Pressemitteilung 17/2006 vom 25.05.2006

Geplanter Verkauf der Osthannoverschen Eisenbahn AG

Auch Sorge um Nahverkehrs-Wettbewerb in Niedersachsen

Hannover/ Celle. Der Verkehrsclub Deutschland e.V. (VCD) betrachtet den geplanten Verkauf der Landesanteile an der Osthannoverschen Eisenbahn (OHE) AG mit großer Sorge. Vor allem das derzeit nicht im Personenverkehr bediente 320 Kilometer lange Schienennetz ist bei einem Verkauf an einen privaten Anbieter in der Substanz ernsthaft gefährdet, befürchtet der VCD.
 

„Es kann nicht sein, dass das Land nach und nach öffentliches Tafelsilber in die Privatwirtschaft abgibt und keine Sorge für die Bahn-Infrastruktur in Niedersachsen trägt!“, erklärt VCD-Landesvorsitzender Michael Frömming. Private Investoren würden sich statt für die OHE-Infrastruktur sicher weitaus interessierter an den Anteilen der erfolgreichen ‚metronom’ Eisenbahn GmbH zeigen, die anteilig zur OHE gehört. „Wir fordern die Landesregierung auf, die Auswirkungen eines möglichen OHE-Verkaufs auf den Wettbewerb der Schienennahverkehrsdienstleister in Niedersachsen sorgfältig zu berücksichtigen,“ so Frömming.
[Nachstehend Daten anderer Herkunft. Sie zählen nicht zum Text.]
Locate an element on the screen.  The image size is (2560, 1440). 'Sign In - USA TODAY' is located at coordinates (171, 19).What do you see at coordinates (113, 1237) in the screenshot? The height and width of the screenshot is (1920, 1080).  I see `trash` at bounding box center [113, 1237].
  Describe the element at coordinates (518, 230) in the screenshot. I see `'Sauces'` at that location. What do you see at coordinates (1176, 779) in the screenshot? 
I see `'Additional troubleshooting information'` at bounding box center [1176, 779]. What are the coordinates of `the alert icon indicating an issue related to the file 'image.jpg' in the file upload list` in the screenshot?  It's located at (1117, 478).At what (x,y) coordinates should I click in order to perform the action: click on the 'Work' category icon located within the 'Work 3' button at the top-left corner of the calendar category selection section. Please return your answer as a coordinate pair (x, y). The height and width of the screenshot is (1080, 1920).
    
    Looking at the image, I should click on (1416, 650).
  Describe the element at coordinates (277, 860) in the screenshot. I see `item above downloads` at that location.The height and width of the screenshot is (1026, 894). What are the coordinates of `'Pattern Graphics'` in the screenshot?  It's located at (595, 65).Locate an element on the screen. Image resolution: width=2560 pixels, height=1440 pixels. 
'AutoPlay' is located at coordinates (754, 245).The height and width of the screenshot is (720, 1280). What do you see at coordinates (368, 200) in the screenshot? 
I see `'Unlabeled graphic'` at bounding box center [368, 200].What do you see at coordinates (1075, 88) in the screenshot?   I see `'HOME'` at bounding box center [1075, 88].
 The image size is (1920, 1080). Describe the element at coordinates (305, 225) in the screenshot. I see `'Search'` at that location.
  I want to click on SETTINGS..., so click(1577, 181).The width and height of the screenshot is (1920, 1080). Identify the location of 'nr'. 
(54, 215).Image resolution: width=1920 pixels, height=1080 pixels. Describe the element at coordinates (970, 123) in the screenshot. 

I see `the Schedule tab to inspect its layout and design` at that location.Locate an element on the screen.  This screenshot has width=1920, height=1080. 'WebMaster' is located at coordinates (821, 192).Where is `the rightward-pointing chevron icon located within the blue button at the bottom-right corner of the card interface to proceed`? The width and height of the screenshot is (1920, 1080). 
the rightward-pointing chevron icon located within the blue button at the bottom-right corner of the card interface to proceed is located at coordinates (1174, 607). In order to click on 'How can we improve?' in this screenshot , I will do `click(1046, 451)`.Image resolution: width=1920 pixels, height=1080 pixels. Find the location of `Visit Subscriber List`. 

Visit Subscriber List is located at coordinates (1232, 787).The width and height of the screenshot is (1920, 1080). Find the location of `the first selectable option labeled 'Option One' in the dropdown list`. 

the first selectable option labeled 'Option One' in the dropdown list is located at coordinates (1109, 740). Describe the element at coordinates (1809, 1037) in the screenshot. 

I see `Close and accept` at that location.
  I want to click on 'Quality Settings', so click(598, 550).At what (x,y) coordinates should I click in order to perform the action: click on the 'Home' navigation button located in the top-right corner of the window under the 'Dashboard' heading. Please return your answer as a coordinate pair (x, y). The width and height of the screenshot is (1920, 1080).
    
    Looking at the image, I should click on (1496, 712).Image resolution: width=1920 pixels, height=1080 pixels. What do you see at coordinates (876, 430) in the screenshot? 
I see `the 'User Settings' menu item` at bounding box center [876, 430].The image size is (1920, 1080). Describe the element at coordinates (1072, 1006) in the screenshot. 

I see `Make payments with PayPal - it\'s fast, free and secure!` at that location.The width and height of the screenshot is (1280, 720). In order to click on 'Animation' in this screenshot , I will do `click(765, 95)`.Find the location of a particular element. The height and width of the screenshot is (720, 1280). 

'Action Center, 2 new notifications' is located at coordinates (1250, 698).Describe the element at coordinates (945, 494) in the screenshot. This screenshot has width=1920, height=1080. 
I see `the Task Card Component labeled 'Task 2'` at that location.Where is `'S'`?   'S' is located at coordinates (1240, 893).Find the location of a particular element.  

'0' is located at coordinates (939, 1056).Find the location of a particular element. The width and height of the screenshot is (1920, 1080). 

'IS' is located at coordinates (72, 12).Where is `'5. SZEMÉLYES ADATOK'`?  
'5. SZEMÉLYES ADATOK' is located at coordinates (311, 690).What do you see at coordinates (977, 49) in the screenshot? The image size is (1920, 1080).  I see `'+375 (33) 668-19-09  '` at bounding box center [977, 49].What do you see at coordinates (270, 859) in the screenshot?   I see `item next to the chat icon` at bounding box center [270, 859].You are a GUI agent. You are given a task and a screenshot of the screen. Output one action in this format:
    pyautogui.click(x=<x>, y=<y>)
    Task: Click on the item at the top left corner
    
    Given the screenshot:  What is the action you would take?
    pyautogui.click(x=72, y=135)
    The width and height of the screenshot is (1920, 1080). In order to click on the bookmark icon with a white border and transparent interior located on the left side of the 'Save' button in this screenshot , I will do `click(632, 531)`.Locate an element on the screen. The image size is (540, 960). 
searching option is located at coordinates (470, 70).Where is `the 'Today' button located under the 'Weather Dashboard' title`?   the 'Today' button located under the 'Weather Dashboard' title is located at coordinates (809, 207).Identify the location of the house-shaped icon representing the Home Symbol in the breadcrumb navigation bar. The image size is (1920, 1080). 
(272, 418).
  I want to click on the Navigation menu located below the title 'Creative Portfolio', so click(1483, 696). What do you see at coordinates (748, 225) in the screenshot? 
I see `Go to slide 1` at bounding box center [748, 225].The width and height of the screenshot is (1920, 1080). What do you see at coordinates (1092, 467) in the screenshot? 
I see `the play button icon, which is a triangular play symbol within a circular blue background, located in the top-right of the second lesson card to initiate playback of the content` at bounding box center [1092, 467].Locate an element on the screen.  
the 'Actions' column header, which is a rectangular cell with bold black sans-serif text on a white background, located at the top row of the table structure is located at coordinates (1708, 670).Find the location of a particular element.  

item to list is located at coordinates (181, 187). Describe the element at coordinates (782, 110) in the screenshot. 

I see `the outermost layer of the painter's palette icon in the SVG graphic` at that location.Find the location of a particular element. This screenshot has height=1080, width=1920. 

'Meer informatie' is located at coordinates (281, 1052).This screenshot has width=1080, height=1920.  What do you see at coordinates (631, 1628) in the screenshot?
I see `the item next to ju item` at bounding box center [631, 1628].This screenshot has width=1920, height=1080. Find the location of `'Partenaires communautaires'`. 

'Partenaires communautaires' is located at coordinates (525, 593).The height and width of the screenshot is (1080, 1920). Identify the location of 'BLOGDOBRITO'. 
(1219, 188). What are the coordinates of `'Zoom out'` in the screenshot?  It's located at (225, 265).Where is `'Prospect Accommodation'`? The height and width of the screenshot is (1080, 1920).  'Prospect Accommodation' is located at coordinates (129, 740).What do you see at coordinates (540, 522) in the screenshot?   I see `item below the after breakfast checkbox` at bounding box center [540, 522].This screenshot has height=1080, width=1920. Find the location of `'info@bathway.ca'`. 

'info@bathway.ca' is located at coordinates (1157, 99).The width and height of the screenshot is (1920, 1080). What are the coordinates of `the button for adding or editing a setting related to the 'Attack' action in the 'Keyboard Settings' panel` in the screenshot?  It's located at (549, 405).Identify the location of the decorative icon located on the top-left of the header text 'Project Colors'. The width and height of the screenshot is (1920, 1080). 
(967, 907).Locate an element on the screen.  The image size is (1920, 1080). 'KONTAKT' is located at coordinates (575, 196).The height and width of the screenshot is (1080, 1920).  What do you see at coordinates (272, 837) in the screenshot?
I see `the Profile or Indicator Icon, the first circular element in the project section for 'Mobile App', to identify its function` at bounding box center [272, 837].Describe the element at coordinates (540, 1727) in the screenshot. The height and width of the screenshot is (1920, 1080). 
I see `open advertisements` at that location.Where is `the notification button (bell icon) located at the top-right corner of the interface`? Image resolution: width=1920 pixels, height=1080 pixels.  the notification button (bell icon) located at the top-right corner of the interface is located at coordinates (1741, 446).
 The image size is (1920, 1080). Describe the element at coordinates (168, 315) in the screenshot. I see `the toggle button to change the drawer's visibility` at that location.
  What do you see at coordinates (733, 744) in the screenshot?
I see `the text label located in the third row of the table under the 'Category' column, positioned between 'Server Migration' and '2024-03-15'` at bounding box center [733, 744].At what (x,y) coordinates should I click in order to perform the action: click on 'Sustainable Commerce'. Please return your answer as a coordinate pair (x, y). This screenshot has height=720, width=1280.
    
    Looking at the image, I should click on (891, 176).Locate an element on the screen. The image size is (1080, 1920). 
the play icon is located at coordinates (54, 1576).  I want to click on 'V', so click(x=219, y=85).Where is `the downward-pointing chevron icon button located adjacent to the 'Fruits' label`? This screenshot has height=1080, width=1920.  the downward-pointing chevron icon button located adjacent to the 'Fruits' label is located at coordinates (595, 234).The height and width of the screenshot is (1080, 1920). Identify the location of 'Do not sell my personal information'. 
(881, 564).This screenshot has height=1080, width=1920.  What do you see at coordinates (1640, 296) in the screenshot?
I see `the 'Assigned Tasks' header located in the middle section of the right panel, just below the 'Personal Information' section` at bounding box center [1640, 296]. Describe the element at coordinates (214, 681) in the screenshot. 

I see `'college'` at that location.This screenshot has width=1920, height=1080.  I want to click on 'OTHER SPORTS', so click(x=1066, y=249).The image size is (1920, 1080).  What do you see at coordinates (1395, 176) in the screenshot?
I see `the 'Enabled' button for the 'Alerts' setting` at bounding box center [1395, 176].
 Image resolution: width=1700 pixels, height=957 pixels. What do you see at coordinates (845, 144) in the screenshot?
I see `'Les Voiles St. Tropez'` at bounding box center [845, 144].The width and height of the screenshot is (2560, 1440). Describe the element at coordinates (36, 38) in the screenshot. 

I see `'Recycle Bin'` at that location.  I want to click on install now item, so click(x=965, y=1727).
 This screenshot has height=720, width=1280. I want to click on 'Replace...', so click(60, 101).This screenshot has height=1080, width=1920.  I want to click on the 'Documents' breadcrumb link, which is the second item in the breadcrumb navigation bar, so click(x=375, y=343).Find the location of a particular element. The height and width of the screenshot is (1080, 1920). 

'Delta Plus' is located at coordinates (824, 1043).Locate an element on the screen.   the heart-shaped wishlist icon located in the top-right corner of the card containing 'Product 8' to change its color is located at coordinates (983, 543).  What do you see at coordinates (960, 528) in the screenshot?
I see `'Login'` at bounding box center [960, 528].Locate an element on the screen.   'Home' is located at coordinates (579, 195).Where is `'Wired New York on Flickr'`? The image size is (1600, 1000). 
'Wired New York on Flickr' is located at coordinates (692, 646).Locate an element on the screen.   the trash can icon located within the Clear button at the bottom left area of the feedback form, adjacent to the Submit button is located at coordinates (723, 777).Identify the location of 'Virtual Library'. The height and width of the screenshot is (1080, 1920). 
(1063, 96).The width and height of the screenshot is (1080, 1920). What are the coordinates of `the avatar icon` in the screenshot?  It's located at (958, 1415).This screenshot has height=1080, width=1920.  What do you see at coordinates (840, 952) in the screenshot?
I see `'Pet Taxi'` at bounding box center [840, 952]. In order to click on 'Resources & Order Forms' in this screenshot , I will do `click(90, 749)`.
Zwar hat die CDU/FDP mit ihrer Mehrheit unlängst im Wirtschaftsausschuss ein Plädoyer für den Erhalt der OHE-Infrastruktur und den Wettbewerb im Nahverkehr abgegeben. Diese Aussagen seien aber nach Auffassung des VCD derart „weich“ formuliert, dass bei einem Verkauf der OHE-Anteile eher zu befürchten steht, dass das Land kurzfristigen Gewinnerlösen den Vorrang vor langfristig wichtigen Entwicklungen im Eisenbahngeschäft einräumt.